Differential Expression

When variables are defined, the software computes the fold-change between the groups of the variable, and determines whether the changes are significant

The data are presented in both a table and a chart.

To clarify the discussion of variables, it is helpful to break out four cases of increasing complexity.

Two groups (e.g. Case / Control)
Multiple groups (e.g. Non-smoker, exposed to passive smoke, light smoker, heavy smoker)
Simplex assay
Two-sample t-test
Anova test
Multiplex assay
Two-sample t-test with correction for multiple comparisons
Anova test with correction for multiple comparisons

In addition to these standard cases, repeated-sample Anova is also supported.

Two-sample t-test

When there is a single probe of interest and just two groups, the null hypothesis is that the mean of the probe in both groups is the same.   The mean signal in each well of the first group are treated as data points for that group, the well means for the other group are treated as the data points for the other group, and a general two-sample t-test is performed.

Two-sample t-test with correction for multiple comparisons

When multiple probes are assayed at once, the issue of multiple comparisons arises.  
The two-sample t-test used for a single probe is likely to generate many "significant" results by chance alone when many probes are tested at once, just as the odds of winning the lottery with 70 tickets are better than with 1.   To put it another way, how seriously would you take somebody who rolled the dice 20 times, came up with snake eyes three times, and decided the dice was biased towards snake eyes, because they got a roll that had only has a 2.77% probability on a single toss?   The many probes that are not significant in a multiplex assay matter, in just the same way as the many rolls of the dice that did not turn up snake eyes.   Xkcd has an excellent cartoon.

To compensate for the statistical likelihood of finding an apparently significant result when many different probes are analyzed, both the "raw" and an "adjusted" score are presented by the software.   The raw score is the t-test result for each probe as if that probe had been the only probe.  The Bonferroni method provides an adjusted score which corrects for the issue of multiple comparisons and provides an improved estimate of significance.   That is, it provides a better estimate of how likely that observed result would have occurred by chance even if the null hypothesis were true (H0 = the probe is the same in every group).

The Bonferroni method controls the experiment-wise false-positive rate.  An alternative approach preferred by some is the Benjamini-Hochberg (BH) method to control the False Discovery Rate The procedure is to rank the raw p-values p1, p2, p3, ... pn starting with the smallest, and then to compare each pi with an adjusted significance threshold of  (i/n) α where α is the desired FDR rate, by default 5%.  The null hypothesis is rejected (i.e. the data is considered significant) when the p-values are below the adjusted threshold. 

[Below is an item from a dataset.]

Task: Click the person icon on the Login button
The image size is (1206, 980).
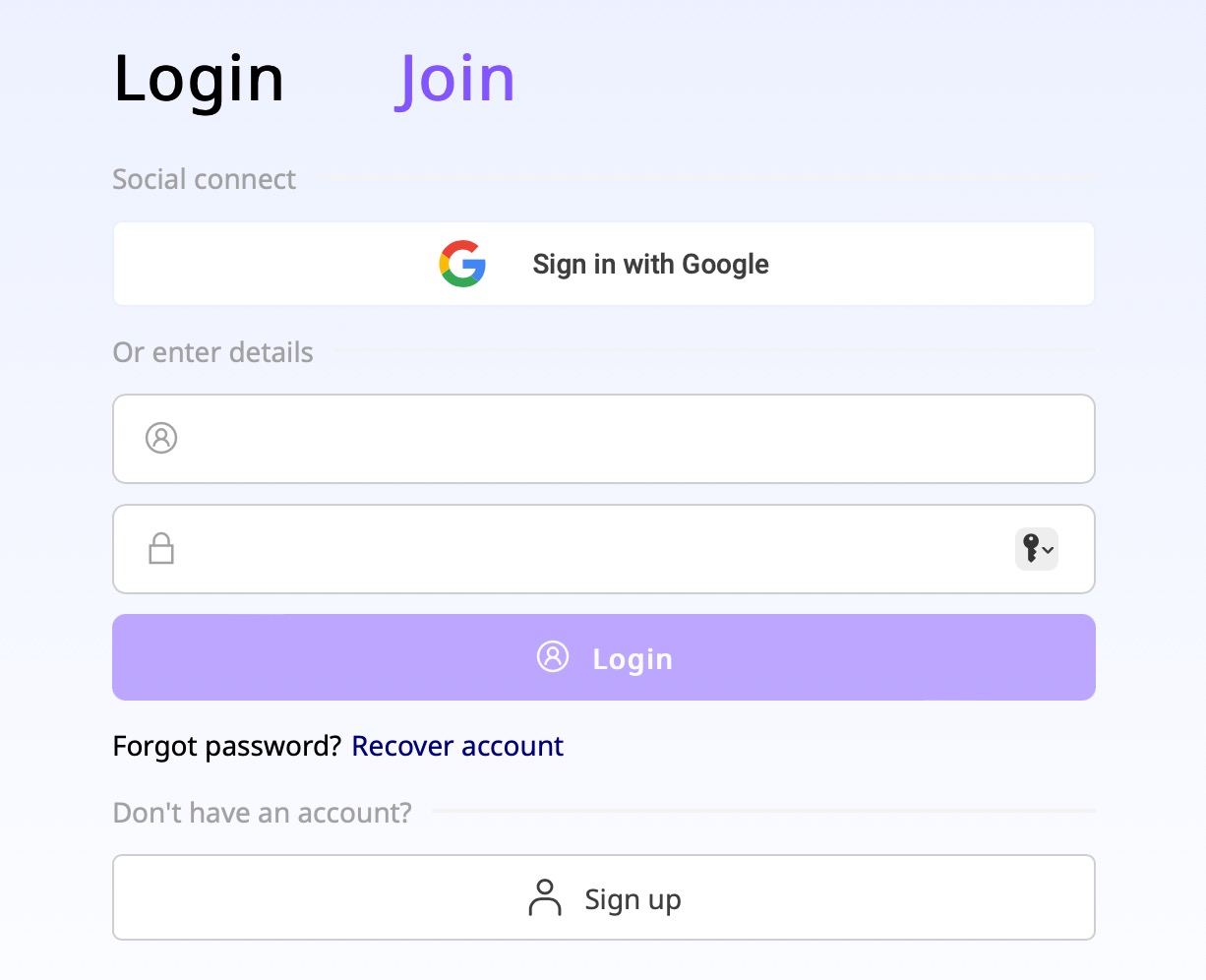Action: click(x=553, y=657)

Very crudely speaking, the Bonferroni method tries to keep the number of false positives less than 1, while the BH tries to limit the number of false positives to no more than 5% of all the positives.  Unless there are of order 20 significant probes, the two methods can be expected to give similar results.  The figure below is one way to visualize the difference.  In each case, the probes that are potentially significant are those whose p-values fall below the green line representing the significance threshold.

raw data
Raw p-value and significance threshold of 5%
Bonferroni-adjusted p-values and significance threshold of 5%.  The raw p-values are shifted up, approximately by a factor equal to the number of probes n.
Raw p-values and Benjamini-Hochberg adjusted significance threshold.  The start of the significance curve is adjusted down by 1/n, the second point by 2/n, the third by 3/n, etc.

Anova Test

When a single probe is considered over a variable that has several different levels (e.g. non-smoker, exposed to passive smoking, light smoker, heavy smoker) the question and the null hypothesis need to be re-framed.   Instead of "is there a difference between both groups" the question becomes "does this variable make a difference". The null hypothesis is that the mean value of the probe in all the groups is the same.  

Caution: even one group different from all the other groups is sufficient to fail the hypothesis.   In a three-way comparison between cancer pre-treatment, cancer post-treatment, and healthy, the two cancer samples could be the same as each other and different from the healthy sample.   No conclusion regarding treatment can be drawn unless the healthy is removed from consideration.

Statistically, the analysis proceeds by comparing the variance between groups to the variance within  groups, using an F-test.  If the value of the test statistic exceeds a threshold which depends on the number of groups and number of members of each group, the result is likely significant.   When there are only two groups, the Anova test can be shown to be identical to the t-test.

Anova Test with correction for multiple comparisons

Analyzing many different probes over a variable with several levels raises the same multiple comparisons issues as over a variable with just two levels.  The same methods (Bonferroni and Benjamini-Hochberg) are used to adjust the p-values and estimate significance cutoff as for the two-level case.

Frequently asked questions

Q: How are assay control probes and blank probes considered in the analysis?
A: They are removed from consideration.

Q: If my experiment is designed around 12 particular probes which may or not be biomarkers, but I also included 12 other probes for normalization or other purposes.   How should they be treated?
A: If the extraneous probes will not be considered as biomarkers no matter how the data comes out, it is reasonable to remove them from analysis by using the "hide" checkbox on the probe table.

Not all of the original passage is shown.